**** EXTRACTED ENTRIES

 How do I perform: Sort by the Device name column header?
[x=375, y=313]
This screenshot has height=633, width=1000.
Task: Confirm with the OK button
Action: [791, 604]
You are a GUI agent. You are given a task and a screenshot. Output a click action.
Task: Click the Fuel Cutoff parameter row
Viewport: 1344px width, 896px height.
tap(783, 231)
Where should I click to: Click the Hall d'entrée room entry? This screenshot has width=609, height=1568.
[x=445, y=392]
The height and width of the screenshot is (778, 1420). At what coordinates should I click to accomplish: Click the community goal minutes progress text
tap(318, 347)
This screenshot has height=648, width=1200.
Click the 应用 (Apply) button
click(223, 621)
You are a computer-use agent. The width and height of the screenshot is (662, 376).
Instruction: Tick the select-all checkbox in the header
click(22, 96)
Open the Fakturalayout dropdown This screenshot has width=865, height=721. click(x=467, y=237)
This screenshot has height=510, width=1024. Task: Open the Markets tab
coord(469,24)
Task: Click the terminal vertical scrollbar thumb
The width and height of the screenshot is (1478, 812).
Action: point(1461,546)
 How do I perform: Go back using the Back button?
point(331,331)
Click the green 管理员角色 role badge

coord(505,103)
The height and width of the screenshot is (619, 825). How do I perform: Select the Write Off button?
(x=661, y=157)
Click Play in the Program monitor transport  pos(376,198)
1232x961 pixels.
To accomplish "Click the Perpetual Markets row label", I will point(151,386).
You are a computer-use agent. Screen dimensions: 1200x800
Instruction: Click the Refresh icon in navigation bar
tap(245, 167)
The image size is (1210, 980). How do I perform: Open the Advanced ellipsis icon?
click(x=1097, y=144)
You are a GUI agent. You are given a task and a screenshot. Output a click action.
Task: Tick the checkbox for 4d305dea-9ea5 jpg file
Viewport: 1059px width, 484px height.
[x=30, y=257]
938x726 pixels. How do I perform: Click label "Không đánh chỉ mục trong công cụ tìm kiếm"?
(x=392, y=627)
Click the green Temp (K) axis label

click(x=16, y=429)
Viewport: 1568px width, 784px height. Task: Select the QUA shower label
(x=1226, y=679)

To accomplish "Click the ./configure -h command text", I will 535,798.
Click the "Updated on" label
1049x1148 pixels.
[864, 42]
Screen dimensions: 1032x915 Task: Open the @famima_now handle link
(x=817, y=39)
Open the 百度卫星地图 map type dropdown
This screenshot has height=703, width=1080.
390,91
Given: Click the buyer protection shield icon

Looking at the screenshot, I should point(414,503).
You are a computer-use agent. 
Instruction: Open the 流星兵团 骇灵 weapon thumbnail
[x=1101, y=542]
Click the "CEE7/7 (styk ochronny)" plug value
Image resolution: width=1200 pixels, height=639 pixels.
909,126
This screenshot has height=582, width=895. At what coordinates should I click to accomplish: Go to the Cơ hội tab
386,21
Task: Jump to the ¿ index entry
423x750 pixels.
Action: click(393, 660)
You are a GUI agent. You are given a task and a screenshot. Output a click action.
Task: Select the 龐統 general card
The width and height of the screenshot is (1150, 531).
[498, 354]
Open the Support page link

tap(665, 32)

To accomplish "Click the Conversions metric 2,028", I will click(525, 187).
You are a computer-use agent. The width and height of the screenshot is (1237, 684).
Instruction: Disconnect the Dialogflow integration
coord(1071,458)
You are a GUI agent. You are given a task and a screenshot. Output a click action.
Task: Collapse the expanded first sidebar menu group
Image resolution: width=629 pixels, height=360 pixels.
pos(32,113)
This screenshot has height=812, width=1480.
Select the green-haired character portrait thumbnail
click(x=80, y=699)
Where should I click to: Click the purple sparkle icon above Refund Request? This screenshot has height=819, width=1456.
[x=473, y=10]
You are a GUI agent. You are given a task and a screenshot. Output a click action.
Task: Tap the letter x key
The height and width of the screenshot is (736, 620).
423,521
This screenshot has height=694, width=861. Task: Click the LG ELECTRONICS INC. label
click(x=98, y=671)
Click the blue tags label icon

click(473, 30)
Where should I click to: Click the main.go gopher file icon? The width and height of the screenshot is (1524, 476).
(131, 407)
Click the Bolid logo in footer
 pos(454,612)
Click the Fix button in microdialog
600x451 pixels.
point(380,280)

********

- _TASK DETAILS_
Word for word, restate the lines above.

- _TASK RESULT_
 How do I perform: Sort by the Device name column header?
[x=375, y=313]
This screenshot has height=633, width=1000.
Task: Confirm with the OK button
Action: [791, 604]
You are a GUI agent. You are given a task and a screenshot. Output a click action.
Task: Click the Fuel Cutoff parameter row
Viewport: 1344px width, 896px height.
tap(783, 231)
Where should I click to: Click the Hall d'entrée room entry? This screenshot has width=609, height=1568.
[x=445, y=392]
The height and width of the screenshot is (778, 1420). At what coordinates should I click to accomplish: Click the community goal minutes progress text
tap(318, 347)
This screenshot has height=648, width=1200.
Click the 应用 (Apply) button
click(223, 621)
You are a computer-use agent. The width and height of the screenshot is (662, 376).
Instruction: Tick the select-all checkbox in the header
click(22, 96)
Open the Fakturalayout dropdown This screenshot has width=865, height=721. click(x=467, y=237)
This screenshot has height=510, width=1024. Task: Open the Markets tab
coord(469,24)
Task: Click the terminal vertical scrollbar thumb
The width and height of the screenshot is (1478, 812).
Action: point(1461,546)
 How do I perform: Go back using the Back button?
point(331,331)
Click the green 管理员角色 role badge

coord(505,103)
The height and width of the screenshot is (619, 825). How do I perform: Select the Write Off button?
(x=661, y=157)
Click Play in the Program monitor transport  pos(376,198)
1232x961 pixels.
To accomplish "Click the Perpetual Markets row label", I will point(151,386).
You are a computer-use agent. Screen dimensions: 1200x800
Instruction: Click the Refresh icon in navigation bar
tap(245, 167)
The image size is (1210, 980). How do I perform: Open the Advanced ellipsis icon?
click(x=1097, y=144)
You are a GUI agent. You are given a task and a screenshot. Output a click action.
Task: Tick the checkbox for 4d305dea-9ea5 jpg file
Viewport: 1059px width, 484px height.
[x=30, y=257]
938x726 pixels. How do I perform: Click label "Không đánh chỉ mục trong công cụ tìm kiếm"?
(x=392, y=627)
Click the green Temp (K) axis label

click(x=16, y=429)
Viewport: 1568px width, 784px height. Task: Select the QUA shower label
(x=1226, y=679)

To accomplish "Click the ./configure -h command text", I will 535,798.
Click the "Updated on" label
1049x1148 pixels.
[864, 42]
Screen dimensions: 1032x915 Task: Open the @famima_now handle link
(x=817, y=39)
Open the 百度卫星地图 map type dropdown
This screenshot has height=703, width=1080.
390,91
Given: Click the buyer protection shield icon

Looking at the screenshot, I should point(414,503).
You are a computer-use agent. 
Instruction: Open the 流星兵团 骇灵 weapon thumbnail
[x=1101, y=542]
Click the "CEE7/7 (styk ochronny)" plug value
Image resolution: width=1200 pixels, height=639 pixels.
909,126
This screenshot has height=582, width=895. At what coordinates should I click to accomplish: Go to the Cơ hội tab
386,21
Task: Jump to the ¿ index entry
423x750 pixels.
Action: click(393, 660)
You are a GUI agent. You are given a task and a screenshot. Output a click action.
Task: Select the 龐統 general card
The width and height of the screenshot is (1150, 531).
[498, 354]
Open the Support page link

tap(665, 32)

To accomplish "Click the Conversions metric 2,028", I will click(525, 187).
You are a computer-use agent. The width and height of the screenshot is (1237, 684).
Instruction: Disconnect the Dialogflow integration
coord(1071,458)
You are a GUI agent. You are given a task and a screenshot. Output a click action.
Task: Collapse the expanded first sidebar menu group
Image resolution: width=629 pixels, height=360 pixels.
pos(32,113)
This screenshot has height=812, width=1480.
Select the green-haired character portrait thumbnail
click(x=80, y=699)
Where should I click to: Click the purple sparkle icon above Refund Request? This screenshot has height=819, width=1456.
[x=473, y=10]
You are a GUI agent. You are given a task and a screenshot. Output a click action.
Task: Tap the letter x key
The height and width of the screenshot is (736, 620).
423,521
This screenshot has height=694, width=861. Task: Click the LG ELECTRONICS INC. label
click(x=98, y=671)
Click the blue tags label icon

click(473, 30)
Where should I click to: Click the main.go gopher file icon? The width and height of the screenshot is (1524, 476).
(131, 407)
Click the Bolid logo in footer
 pos(454,612)
Click the Fix button in microdialog
600x451 pixels.
point(380,280)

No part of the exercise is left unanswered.